Mantega rebate a principal crítica à idéia de criação de um fundo soberano: a de que o país não tem situação fiscal sólida para tanto. Os países que dispõem de fundos soberanos, em geral, têm superávit no conceito nominal das contas públicas, ou seja, abatidas as despesas correntes e financeiras, ainda sobram recursos. "Quem disse que não temos superávit nominal?", indagou o ministro, citando os dados fiscais do primeiro trimestre, que resultaram num superávit nominal de 0,45% do PIB no ano, mas um déficit de 1,64% do PIB no cálculo acumulado em doze meses.

Ele admite que ao final do ano o resultado das contas nominais será deficitário, mas argumenta que "podemos ter déficit nominal e, mesmo assim, canalizar alguma arrecadação (receita primária) para esse fundo. É como se você não gastasse. Em vez de usar os recursos para fazer gasto corrente, coloca lá", disse.

"Vamos ter de achar uma fonte de receita para o fundo, que poderá ter várias funções. Entre elas, reserva de poupança pública." Outra forma de capitalizar esse fundo poderá ser por captação de recursos nos mercados externos.

Mantega argumenta que esse fundo poderá vir a ser, inclusive, um instrumento de política anticíclica. "Se não gastarmos os recursos colocados no fundo, ele será anticíclico. Se jogo receita primária nele e não faço despesa primária, se torna anticíclico. Fica lá como uma reserva." Outra forma de capitalizar esse fundo poderá ser por captação de recursos nos mercados externos.

A intenção do governo, porém, não é exatamente a de fazer uma reserva de recursos fiscais. Pelo menos não agora. O que se deseja é usar esse fundo para dar capacidade ao BNDES de financiar empresas brasileiras no exterior, superando, assim, as restrições de operação do banco internamente.

A subsidiária do BNDES no exterior, que será criada em um paraíso fiscal, emitirá debêntures, por exemplo, e o fundo soberano adquirirá esses papéis. Para pagar os dólares ao BNDES, o fundo adquirirá a moeda mercado doméstico, que pagará com reais. Estes, em seguida, são retirados da economia através da colocação de títulos públicos. Essa operação, portanto, terá custo fiscal relevante enquanto os juros internos, que remuneram os títulos públicos, forem mais elevados que os cobrados no exterior.

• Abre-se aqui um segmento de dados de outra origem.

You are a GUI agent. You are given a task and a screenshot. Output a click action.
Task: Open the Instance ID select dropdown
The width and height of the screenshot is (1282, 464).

Os reais que vão ser usados para comprar os dólares, assim, serão obtidos com a arrecadação de tributos, no que seria, no final das contas, uma transferência de recursos fiscais para a instituição de fomento. A subsidiária do BNDES usará os recursos captados para emprestar às empresas brasileiras que queiram se internacionalizar através do comércio ou mediante investimentos em infra-estrutura na América Latina e África.

O fundo soberano concebido pelo ministro não usará recursos das reservas cambiais. Estas, hoje de US$ 196 bilhões, ficam apartadas e poderão continuar aumentando se houver maior volume de ingresso de dólares atraídos pela nova classificação de grau de investimento do país. "Temos que ter reservas, que são garantia para a dívida brasileira e continuarão dessa maneira. O fundo será (formado) com uma outra fatia, que não será das reservas (já acumuladas). Será recurso novo".

Mantega voltou a descartar a possibilidade de adotar novas medidas de controle de capitais. Ele acredita que boa parte do grau de investimento já foi antecipada nos últimos dois anos, quando entraram no país mais de US$ 70 bilhões por ano. Se não vai haver ingresso maciço de dólares no país, não haveria por que falar em controle de capitais para evitar valorização adicional da taxa de câmbio. "Não estou estudando (medidas de controle), mas o que estou dizendo é que não vejo como provável uma enxurrada de capital externo porque o o país já tinha adquirido essa condição. Não há muita novidade. O que poderá ter é a vinda dos fundos de pensão conservadores, mas eles não fazem investimentos especulativos. Não preocupam", diz.